Prompt — Write out the data below exactly, beginning with the first line and ending once the line that has "Task: Click the plus" is written.

──────── Material for this exercise

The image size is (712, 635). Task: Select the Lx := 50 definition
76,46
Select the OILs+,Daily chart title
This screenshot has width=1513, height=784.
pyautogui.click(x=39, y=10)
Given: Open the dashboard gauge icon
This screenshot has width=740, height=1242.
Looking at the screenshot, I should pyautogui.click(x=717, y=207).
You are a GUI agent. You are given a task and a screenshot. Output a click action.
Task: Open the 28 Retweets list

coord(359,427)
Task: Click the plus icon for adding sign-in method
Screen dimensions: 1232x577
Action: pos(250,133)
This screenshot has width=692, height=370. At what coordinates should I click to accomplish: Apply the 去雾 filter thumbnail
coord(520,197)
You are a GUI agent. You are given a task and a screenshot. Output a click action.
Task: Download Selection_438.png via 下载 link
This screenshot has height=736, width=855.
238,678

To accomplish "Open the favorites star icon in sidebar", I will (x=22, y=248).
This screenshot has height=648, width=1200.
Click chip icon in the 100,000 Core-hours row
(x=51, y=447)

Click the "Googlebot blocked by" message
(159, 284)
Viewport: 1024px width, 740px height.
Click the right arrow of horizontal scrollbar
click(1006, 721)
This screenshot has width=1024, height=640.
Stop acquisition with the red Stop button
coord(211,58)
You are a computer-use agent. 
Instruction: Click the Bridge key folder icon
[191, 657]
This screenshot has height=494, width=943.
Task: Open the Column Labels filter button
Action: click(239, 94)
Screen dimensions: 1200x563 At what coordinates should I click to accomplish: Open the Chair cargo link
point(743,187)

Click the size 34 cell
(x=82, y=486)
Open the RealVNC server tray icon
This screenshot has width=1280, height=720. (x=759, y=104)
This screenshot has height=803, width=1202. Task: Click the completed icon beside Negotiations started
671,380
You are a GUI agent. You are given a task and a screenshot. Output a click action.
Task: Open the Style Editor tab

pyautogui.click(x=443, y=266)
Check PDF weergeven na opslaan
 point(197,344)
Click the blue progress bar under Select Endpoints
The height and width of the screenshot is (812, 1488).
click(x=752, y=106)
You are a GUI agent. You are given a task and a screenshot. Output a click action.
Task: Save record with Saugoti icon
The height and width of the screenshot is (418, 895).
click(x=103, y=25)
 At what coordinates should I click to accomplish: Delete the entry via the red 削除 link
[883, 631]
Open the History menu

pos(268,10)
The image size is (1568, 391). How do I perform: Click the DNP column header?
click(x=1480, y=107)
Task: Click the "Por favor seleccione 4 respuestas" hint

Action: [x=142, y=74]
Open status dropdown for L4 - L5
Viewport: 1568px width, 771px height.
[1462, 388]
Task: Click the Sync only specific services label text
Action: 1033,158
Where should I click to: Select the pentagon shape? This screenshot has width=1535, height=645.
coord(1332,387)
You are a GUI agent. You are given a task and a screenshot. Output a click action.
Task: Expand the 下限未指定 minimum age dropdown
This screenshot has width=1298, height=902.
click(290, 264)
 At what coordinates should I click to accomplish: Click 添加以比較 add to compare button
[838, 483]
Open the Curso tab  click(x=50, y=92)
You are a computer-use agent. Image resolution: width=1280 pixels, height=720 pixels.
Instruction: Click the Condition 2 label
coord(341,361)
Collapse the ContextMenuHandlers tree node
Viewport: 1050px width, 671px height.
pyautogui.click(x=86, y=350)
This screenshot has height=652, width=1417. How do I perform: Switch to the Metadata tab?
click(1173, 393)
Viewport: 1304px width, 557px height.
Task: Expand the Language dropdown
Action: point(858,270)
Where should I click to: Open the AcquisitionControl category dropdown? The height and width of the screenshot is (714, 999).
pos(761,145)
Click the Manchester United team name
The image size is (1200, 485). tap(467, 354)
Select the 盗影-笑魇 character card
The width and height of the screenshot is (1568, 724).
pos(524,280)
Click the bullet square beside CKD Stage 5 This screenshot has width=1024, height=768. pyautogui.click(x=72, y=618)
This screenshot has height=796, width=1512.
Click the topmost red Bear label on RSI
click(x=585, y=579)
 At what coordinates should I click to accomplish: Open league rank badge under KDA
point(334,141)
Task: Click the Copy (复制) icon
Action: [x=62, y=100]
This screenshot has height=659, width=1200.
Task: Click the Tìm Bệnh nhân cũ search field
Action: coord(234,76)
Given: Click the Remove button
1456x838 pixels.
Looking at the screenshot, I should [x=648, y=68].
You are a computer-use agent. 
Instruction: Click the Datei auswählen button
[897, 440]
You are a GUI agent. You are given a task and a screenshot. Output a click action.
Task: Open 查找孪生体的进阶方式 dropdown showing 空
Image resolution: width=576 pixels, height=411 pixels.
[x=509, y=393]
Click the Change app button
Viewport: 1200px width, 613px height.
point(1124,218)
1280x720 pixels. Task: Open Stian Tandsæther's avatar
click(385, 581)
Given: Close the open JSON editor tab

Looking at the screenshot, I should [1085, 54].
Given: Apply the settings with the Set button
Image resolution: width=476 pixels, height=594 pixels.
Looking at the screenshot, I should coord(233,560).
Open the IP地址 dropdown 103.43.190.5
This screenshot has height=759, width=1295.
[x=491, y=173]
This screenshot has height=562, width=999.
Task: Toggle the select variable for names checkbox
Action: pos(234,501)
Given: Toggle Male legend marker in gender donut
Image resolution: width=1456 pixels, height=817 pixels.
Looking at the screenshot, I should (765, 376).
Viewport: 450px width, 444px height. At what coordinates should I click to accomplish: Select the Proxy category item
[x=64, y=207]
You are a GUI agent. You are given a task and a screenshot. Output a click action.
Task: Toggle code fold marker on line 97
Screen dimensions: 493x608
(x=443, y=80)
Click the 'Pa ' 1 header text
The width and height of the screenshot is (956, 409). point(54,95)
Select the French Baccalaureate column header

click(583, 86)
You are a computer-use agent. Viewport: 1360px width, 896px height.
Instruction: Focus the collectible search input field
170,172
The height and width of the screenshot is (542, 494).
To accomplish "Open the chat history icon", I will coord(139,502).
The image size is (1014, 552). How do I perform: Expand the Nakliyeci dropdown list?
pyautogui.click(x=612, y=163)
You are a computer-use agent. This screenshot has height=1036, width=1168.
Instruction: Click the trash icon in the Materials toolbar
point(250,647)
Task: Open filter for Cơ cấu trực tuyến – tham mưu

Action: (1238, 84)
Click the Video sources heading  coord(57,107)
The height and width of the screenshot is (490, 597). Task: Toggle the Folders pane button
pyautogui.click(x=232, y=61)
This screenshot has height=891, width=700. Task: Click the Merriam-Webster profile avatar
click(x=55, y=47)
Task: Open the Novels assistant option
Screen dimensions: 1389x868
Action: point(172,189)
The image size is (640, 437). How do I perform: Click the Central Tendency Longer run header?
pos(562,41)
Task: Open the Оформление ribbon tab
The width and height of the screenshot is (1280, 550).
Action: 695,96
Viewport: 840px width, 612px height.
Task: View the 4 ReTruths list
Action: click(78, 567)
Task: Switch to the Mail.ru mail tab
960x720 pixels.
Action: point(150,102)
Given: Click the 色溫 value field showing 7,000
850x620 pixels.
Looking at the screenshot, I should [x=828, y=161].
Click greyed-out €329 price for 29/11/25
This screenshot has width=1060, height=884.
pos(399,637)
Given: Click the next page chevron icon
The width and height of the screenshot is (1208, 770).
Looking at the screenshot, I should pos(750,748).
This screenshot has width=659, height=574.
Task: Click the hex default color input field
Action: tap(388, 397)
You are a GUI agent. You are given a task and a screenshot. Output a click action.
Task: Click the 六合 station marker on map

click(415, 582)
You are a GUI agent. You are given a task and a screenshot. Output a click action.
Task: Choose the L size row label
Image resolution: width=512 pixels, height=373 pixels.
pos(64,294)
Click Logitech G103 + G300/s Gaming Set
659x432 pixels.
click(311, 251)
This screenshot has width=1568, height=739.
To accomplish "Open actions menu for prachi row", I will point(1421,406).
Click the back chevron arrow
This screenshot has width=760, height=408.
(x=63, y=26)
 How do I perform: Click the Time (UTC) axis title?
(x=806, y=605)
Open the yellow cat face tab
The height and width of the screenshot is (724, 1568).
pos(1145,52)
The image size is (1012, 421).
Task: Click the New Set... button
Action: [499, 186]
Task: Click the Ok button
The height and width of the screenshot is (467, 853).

────────────────

Answer section —
The image size is (712, 635). Task: Select the Lx := 50 definition
76,46
Select the OILs+,Daily chart title
This screenshot has width=1513, height=784.
pyautogui.click(x=39, y=10)
Given: Open the dashboard gauge icon
This screenshot has width=740, height=1242.
Looking at the screenshot, I should pyautogui.click(x=717, y=207).
You are a GUI agent. You are given a task and a screenshot. Output a click action.
Task: Open the 28 Retweets list

coord(359,427)
Task: Click the plus icon for adding sign-in method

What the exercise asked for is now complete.